This couple can withdraw $256,450 of Social Security and fully taxable money every year for 10 years for a total of $2,564,500 and pay only $397,200 of federal income tax. Over a 20-year period this couple could withdraw $5,129,000 and pay only $794,400 (39,720 x 20 years) in federal income taxes over 20 years. That is an effective tax rate of 15.49 percent.

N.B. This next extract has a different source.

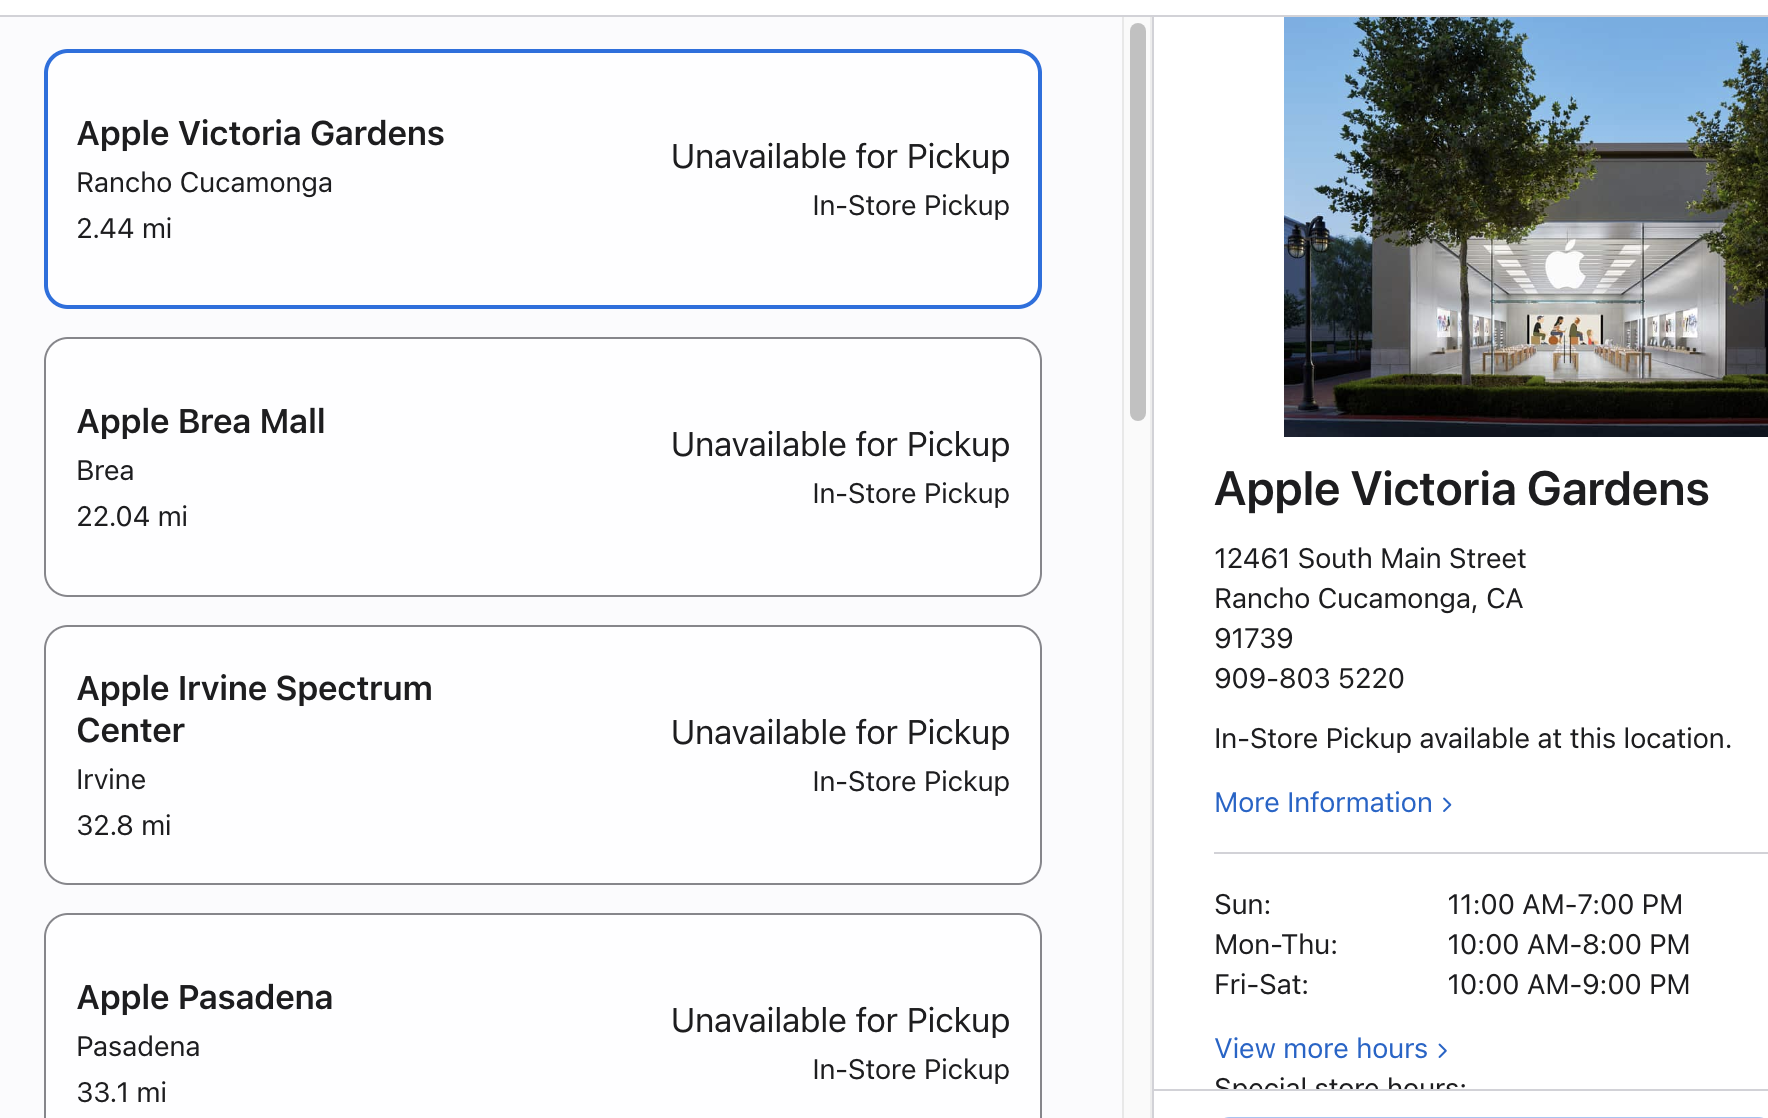
Task: Click the Rancho Cucamonga city label in list
Action: point(204,183)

If you understand example 4 and example 5 coming up, you can have amazing conversations with customers who make large incomes and have huge amounts of qualified money. Essentially, the conversation stays the same. We are converting marginal tax rates into palatable effective tax rates. Now we are using the entire 22 percent income tax bracket, which is another $101,300. If you add Social Security, the standard deduction and the 10, 12 and 22 percent income tax brackets, you could withdraw $256,450. Only $251,200 would be income taxable because 15 percent of your Social Security is not taxable. The total federal income tax is $39,720. If we divide $39,720 by the gross income of $256,450 the effective tax rate is 15,49 percent.

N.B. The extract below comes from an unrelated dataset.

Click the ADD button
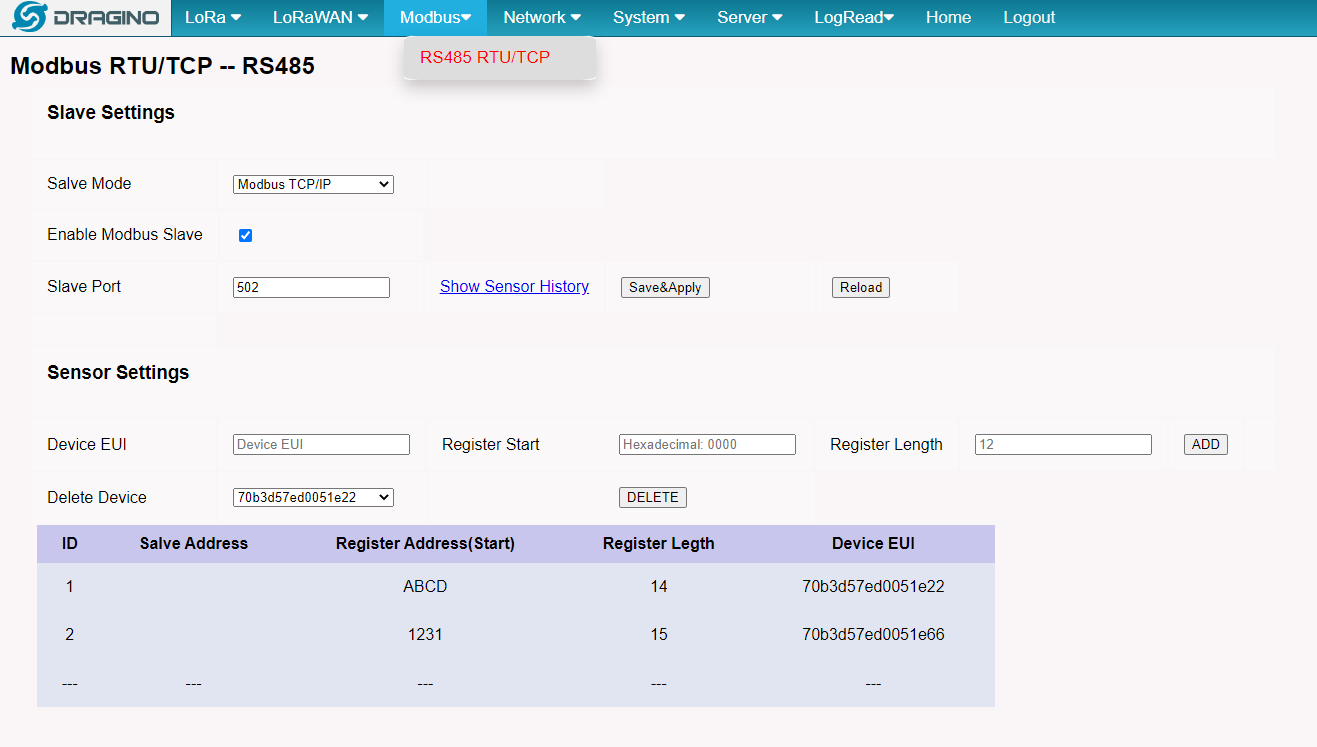The image size is (1317, 747). (1206, 445)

If my customer needs $100,000 to live on and pays $39,720 in federal income tax, that $139,720 subtracted from the gross income of $256,450 leaves $116,730 that can be reallocated to something more effective and efficient while permanently eliminating the tax on that $116,730 forever. The cost was only 15.49 percent. Instead of waiting until the husband and wife die and having the children pay 30, 40 or even 50 percent to inherit this money, why wouldn't everyone use the strategy I stated above? Why aren't we having conversations like these with EVERYONE who has qualified money? Are you beginning to realize that even people who have money do not understand math and do not understand or recognize the opportunity? Shouldn't we ask them?

5. Social Security: $35,000
Standard Deduction in 2023: $30,700
10% tax bracket: $22,000
12% tax bracket: $67,450
22% tax bracket: $101,300
24% tax bracket: $173,450
Total Income: $429,900

How Much is Taxable of the $429,900? $424,650

A married couple could withdraw $394,900 of fully taxable money in addition to their $35,000 of Social Security and only pay taxes on $424,650, which would be $83,729.

$30,700 = $0
$22,000 = $2,200
$67,450 = $8,094
$101,300 = $22,286
$174,450 = $41,628
$29,750 = $9,520
Total = $83,728

This couple can withdraw $429,900 of Social Security and fully taxable income every year for 10 years for a total of $4,299.000 and pay only $837,280 in federal income tax. If they withdrew $429,900 for 20 years, they would withdraw $8,598,000. They would only pay $1,674,560 (83,728 x 20 years) in federal income taxes over 20 years. That is a 19.48 percent effective tax rate.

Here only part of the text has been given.